──────── EXTRACTED MATERIAL ────────
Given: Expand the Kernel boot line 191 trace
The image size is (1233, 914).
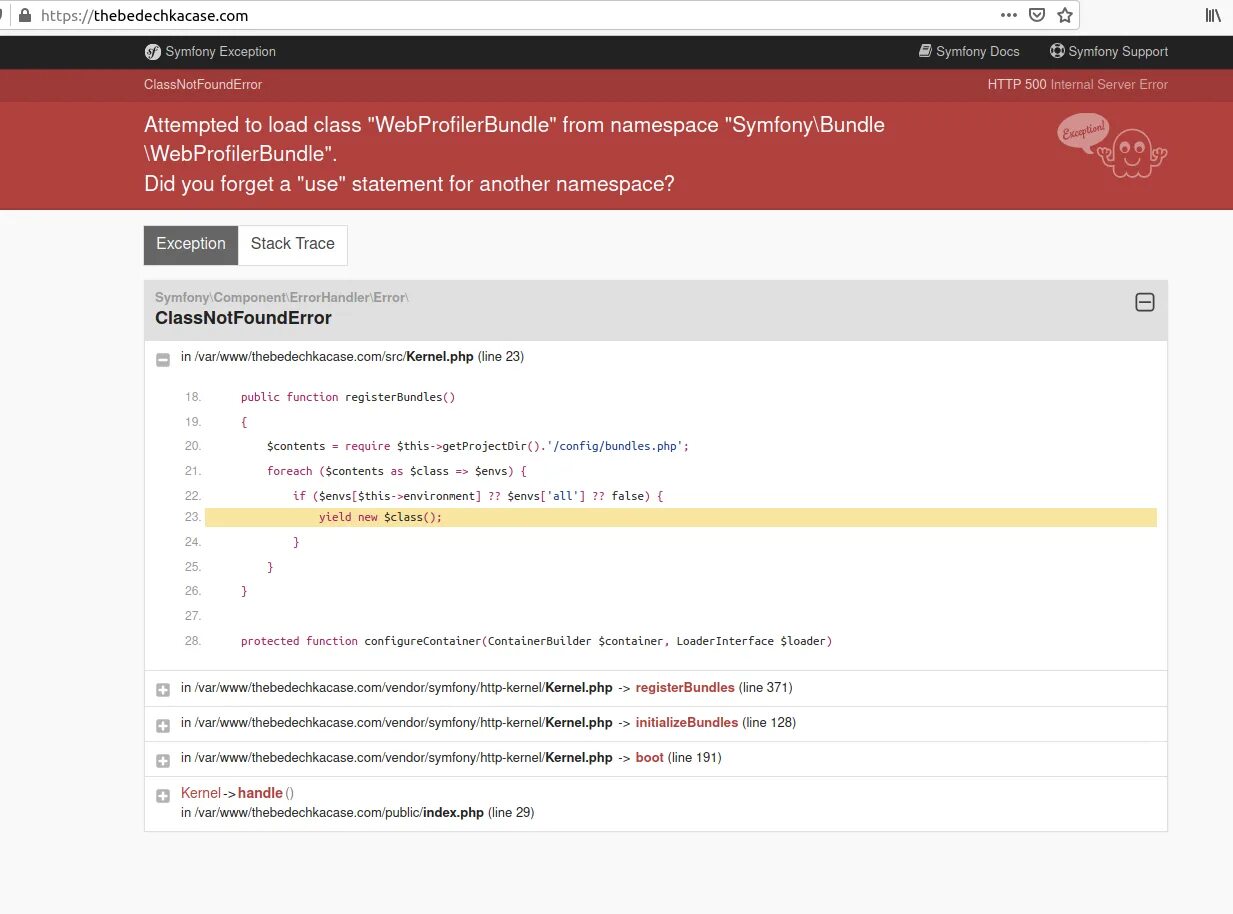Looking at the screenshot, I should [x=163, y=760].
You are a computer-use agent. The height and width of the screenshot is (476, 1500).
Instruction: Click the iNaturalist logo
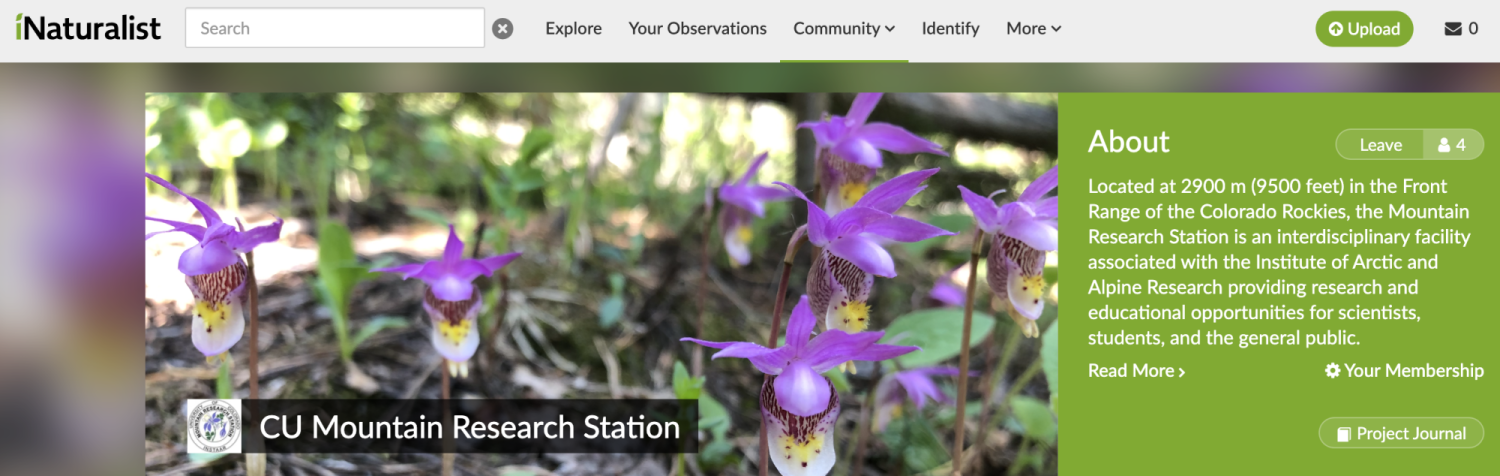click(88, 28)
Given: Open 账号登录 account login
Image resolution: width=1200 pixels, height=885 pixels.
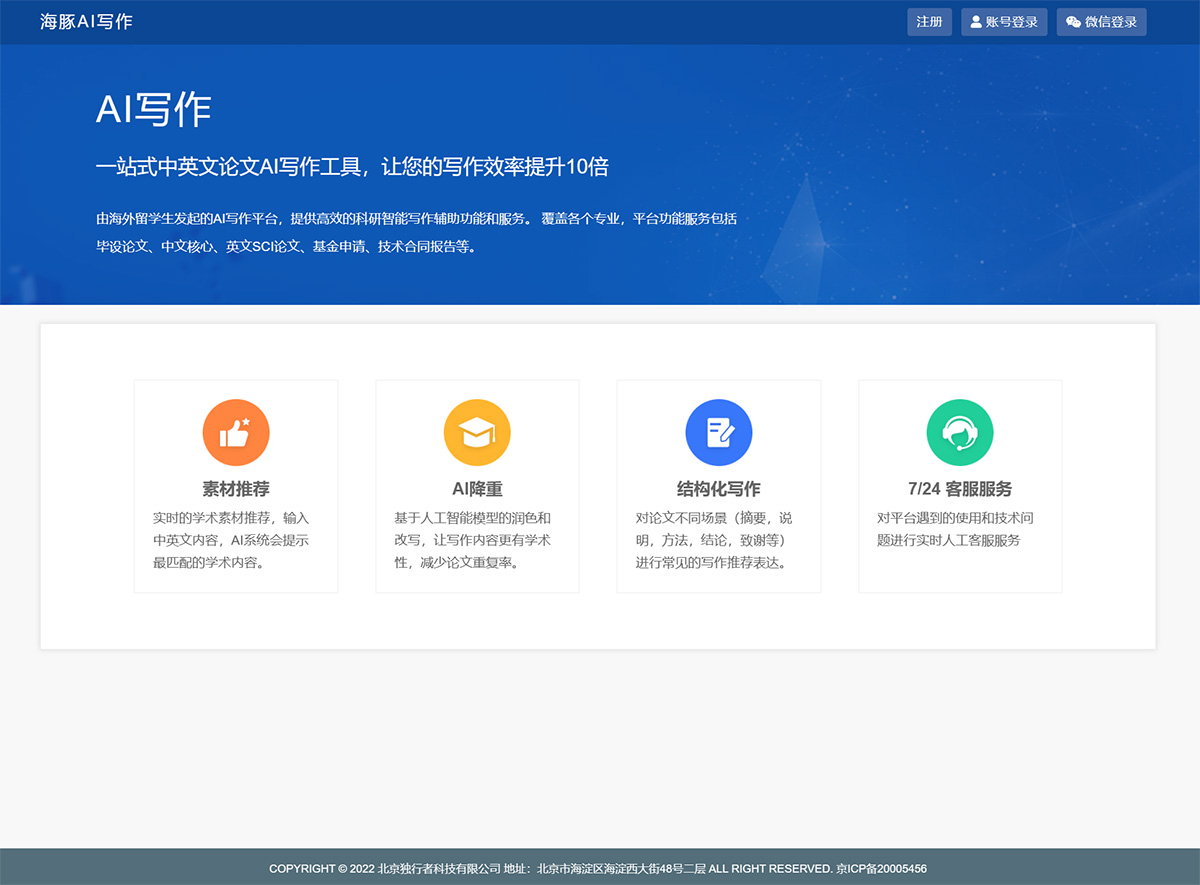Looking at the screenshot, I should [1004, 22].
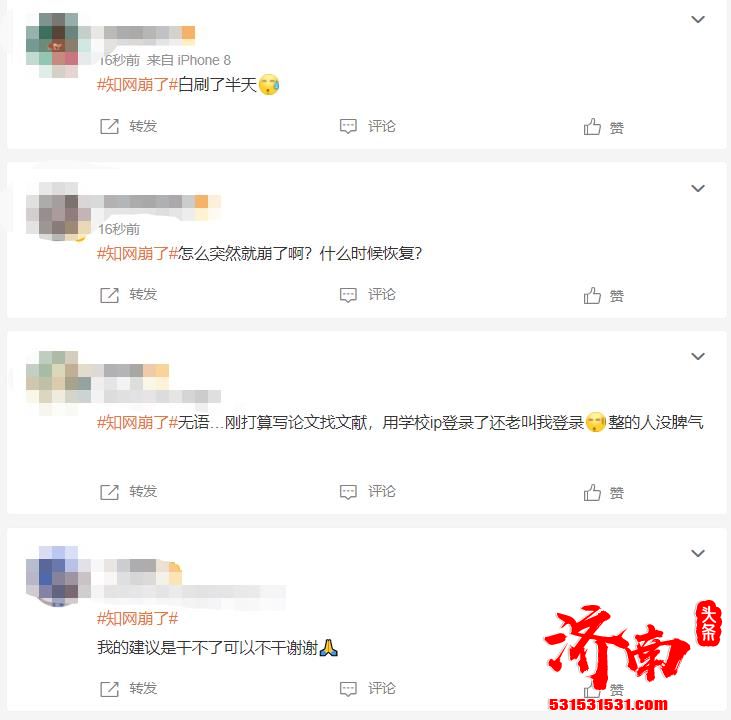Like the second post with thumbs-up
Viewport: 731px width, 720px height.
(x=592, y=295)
────────
Across the whole listing above, repeat each line exactly and leave out the images.

## PROBLEM SOLUTION:
Given: Expand the Kernel boot line 191 trace
The image size is (1233, 914).
Looking at the screenshot, I should [x=163, y=760].
You are a computer-use agent. The height and width of the screenshot is (476, 1500).
Instruction: Click the iNaturalist logo
click(88, 28)
Given: Open 账号登录 account login
Image resolution: width=1200 pixels, height=885 pixels.
Looking at the screenshot, I should [1004, 22].
Like the second post with thumbs-up
Viewport: 731px width, 720px height.
(x=592, y=295)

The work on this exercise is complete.